What is the outlook for FPI flows going forward?

We saw FPIs selling more than $60 billion over two years while the markets kept making new highs. For a world struggling for growth, India looks set to clock about 7 per cent CAGR for a considerable length of time from here on. There are not many markets that offer the kind of governance, contemporary infrastructure, proactive regulations, and transparent capital market system that India offers. India is emerging as a good alternative to China for proposed allocations by FPIs. India’s increasing weightage in global benchmark indices remains one of the key reasons for sustained flows.

Q

Do you think we are at the end of the global interest rate-tightening cycle?

As of now, US data and narrative remain mixed: consumer confidence is improving, retail sales are holding up, but housing data (existing home sales) is weak. Early PMI indicators report that services are improving, even expanding in the US and UK (but not Europe), while manufacturing across the world is in contraction. It is important to watch out for growth and employment data as lead indicators. One can expect a softer recession as a consensus outcome from this set-up, which would work as a pivot by the end of the first half of next year.

Q

What is your view on the September quarter earnings season?

The current earnings season has been mixed, navigating softer demand while benefiting from a steady input cost regime. As we enter the last leg of the year, a decent harvest and the onset of festive and wedding season provide a counterbalance to uncertainties like elections, war, etc. Going forward, markets would ride the expectations of business recovery, earnings momentum, and a capex revival. We are amidst a shift where multiple parameters like reserve currency, globalisation, cost of capital, geo-political relations, and their resultant effects on supply chain-led inflation will envelope the narrative in the short term.

Q

Quite a few top PMS schemes have seen outflows in FY24. What are the reasons for the same?
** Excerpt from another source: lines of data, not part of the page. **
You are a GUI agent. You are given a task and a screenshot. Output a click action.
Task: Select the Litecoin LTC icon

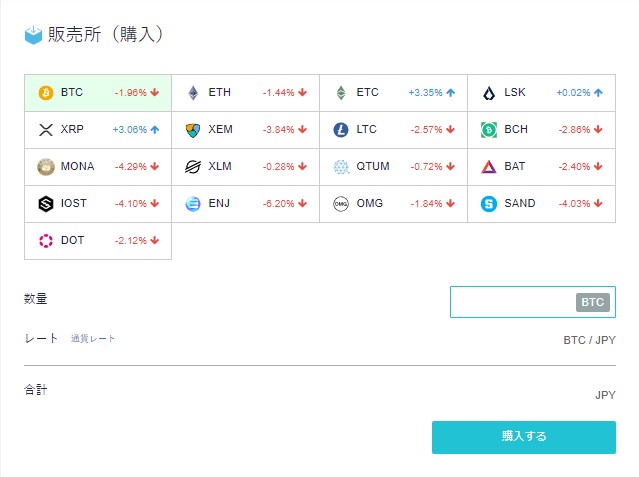(x=341, y=130)
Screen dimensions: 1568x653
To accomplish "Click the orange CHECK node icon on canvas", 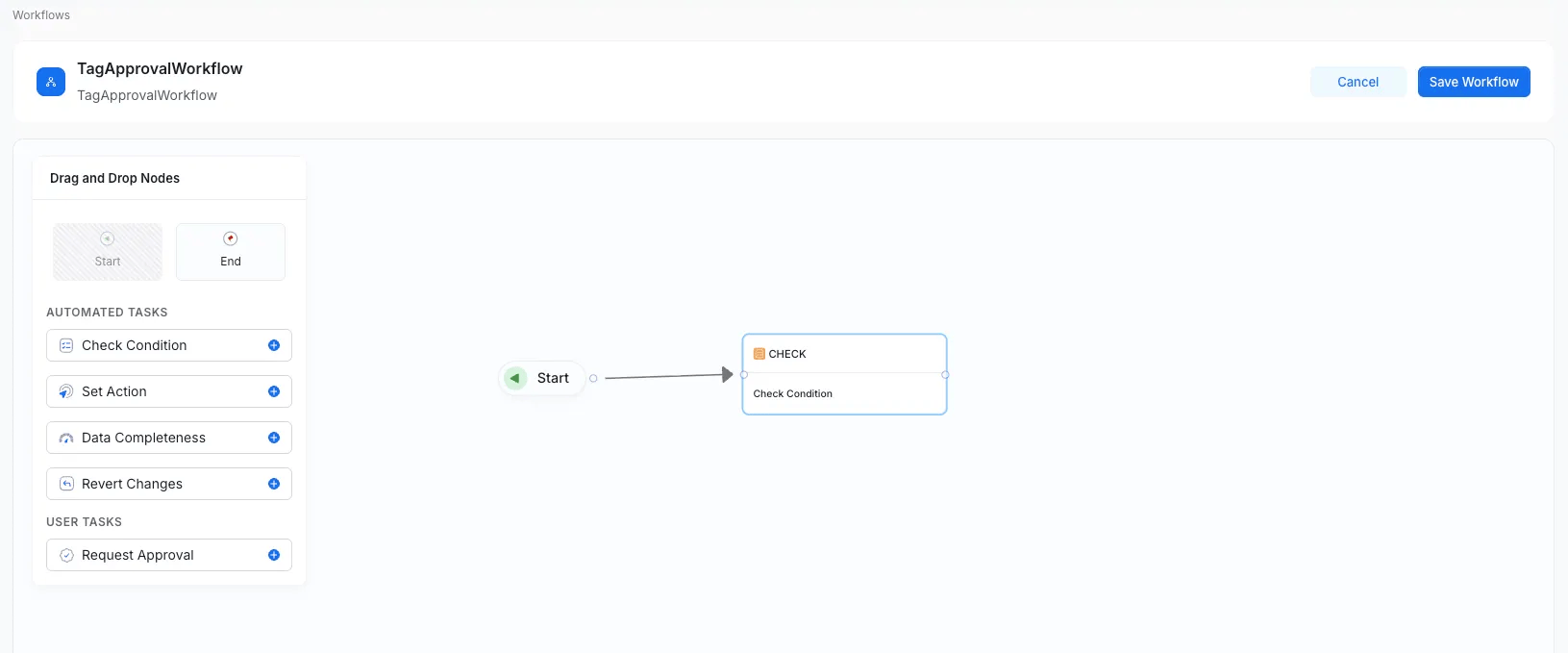I will 759,354.
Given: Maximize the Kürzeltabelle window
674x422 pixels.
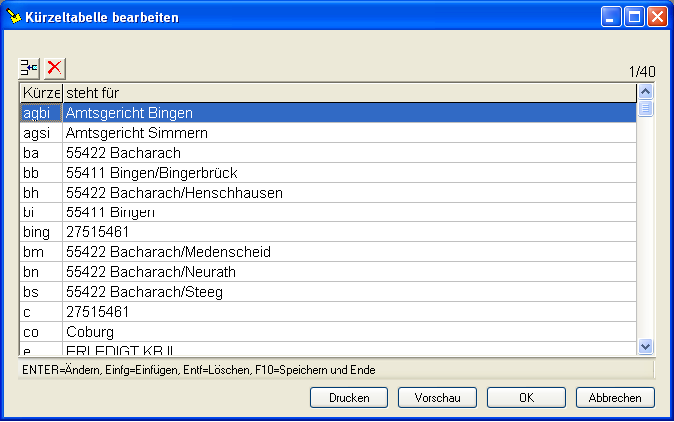Looking at the screenshot, I should point(634,16).
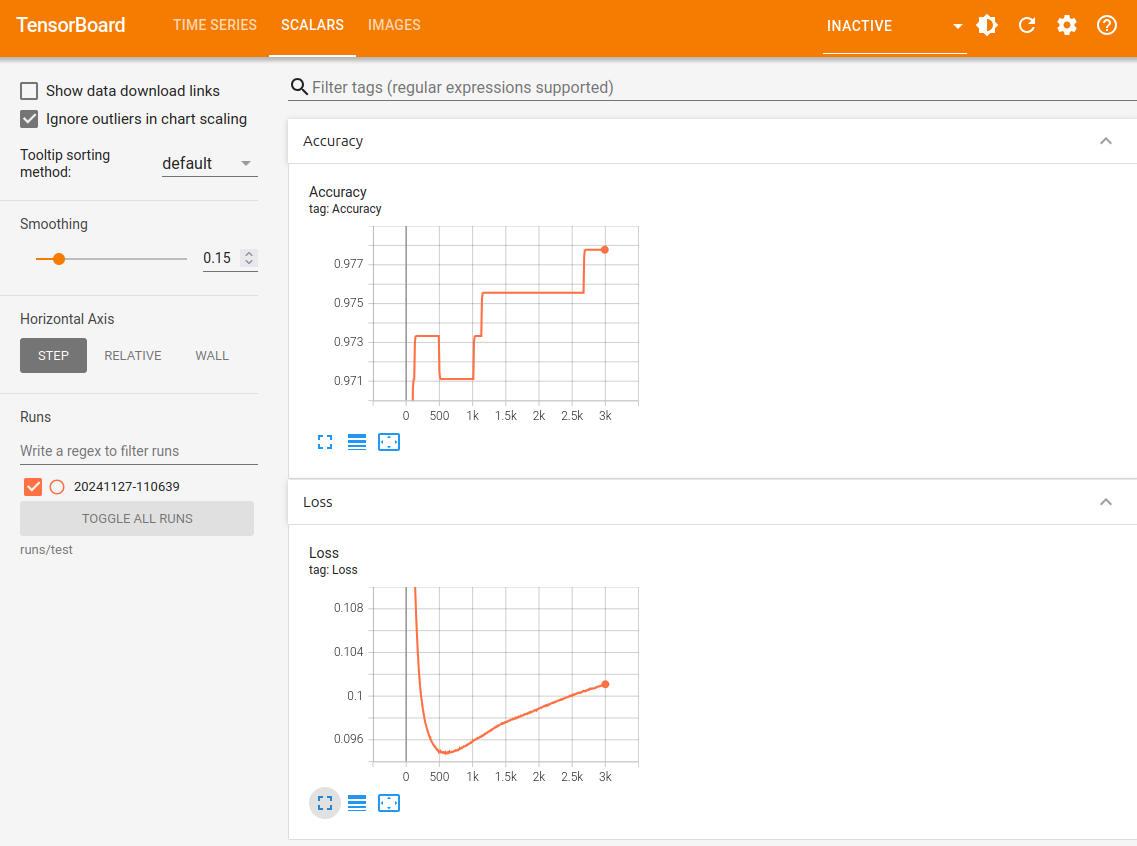Image resolution: width=1137 pixels, height=846 pixels.
Task: Collapse the Accuracy section
Action: (1105, 141)
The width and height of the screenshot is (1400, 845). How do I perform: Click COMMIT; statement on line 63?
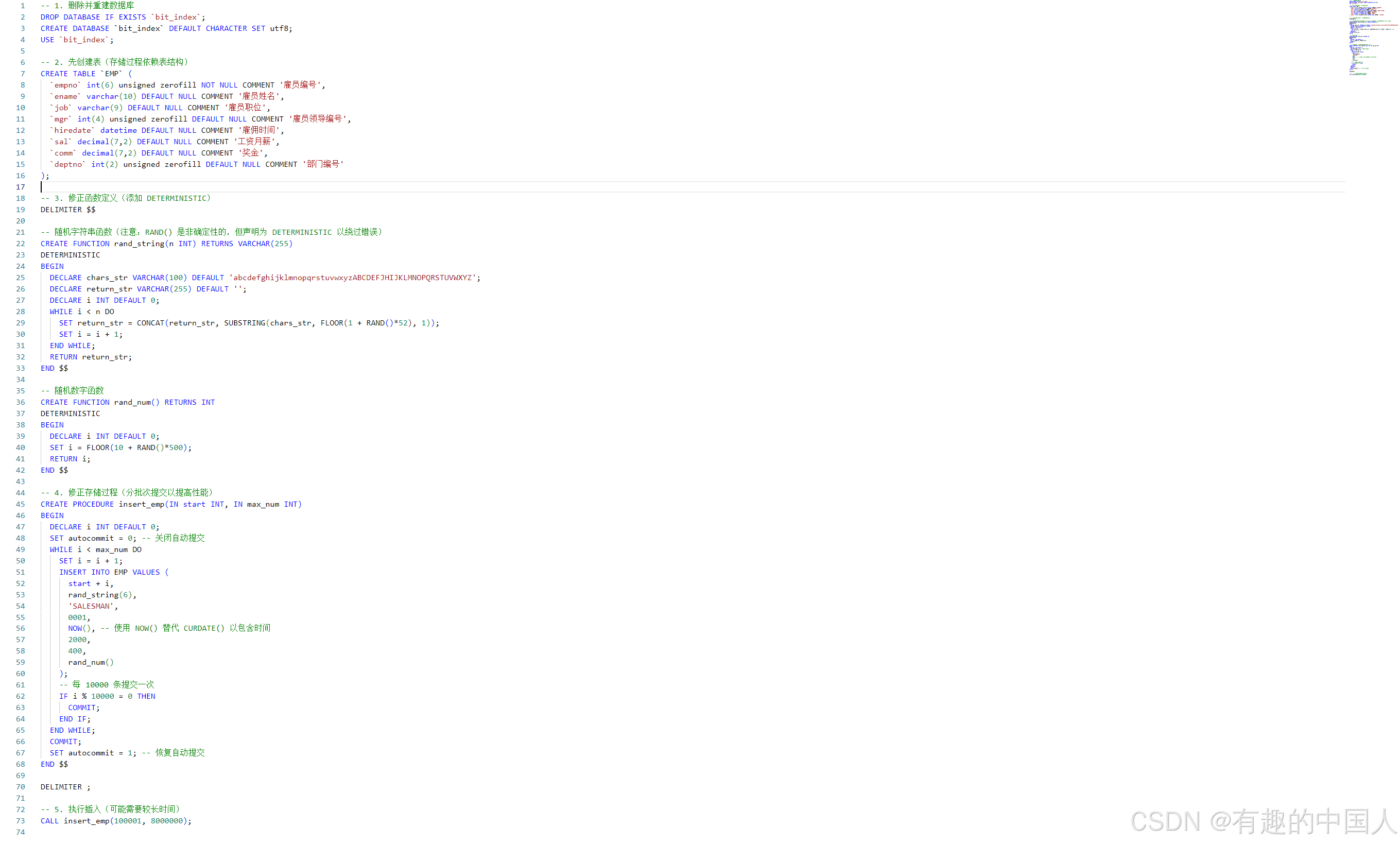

Rising markets increase return expectations. Investors flock to schemes seeking past performance. Like in every business, every strategy in ours has limited time under the sun and benefits when the tide turns in favour of its style. It is therefore imperative to educate, empathise, and engage with customers throughout the journey.

Q

Could you talk about a few sectors or themes that you find favourable right now?

India looks poised for a period where consumption, investments, and exports all seem aligned to contribute to well-rounded economic growth. In such an environment, some of the obvious opportunities are in digitisation, financialisation, formalisation (increased representation of the formal economy at marketplaces, consolidated industry structures), premiumisation in the form of affordable aspiration, fashion, QSR, leisure and premium durables, urbanisation (real estate, hospitals, urban infra, home improvement, durables and appliances), manufacturing Renaissance, and Capex Recovery.

Q

What are your views on the IT sector and financials?

When there exists a long growth runway in the economy, backed by visible sustainable allocations and flows, the natural corollary is rotation. IT and financials have gone through a long period of underperformance and will start looking better in due course given the existence of the business cycle revival, the benefits of base effects, and the relative attractiveness of fresh allocations seeking returns.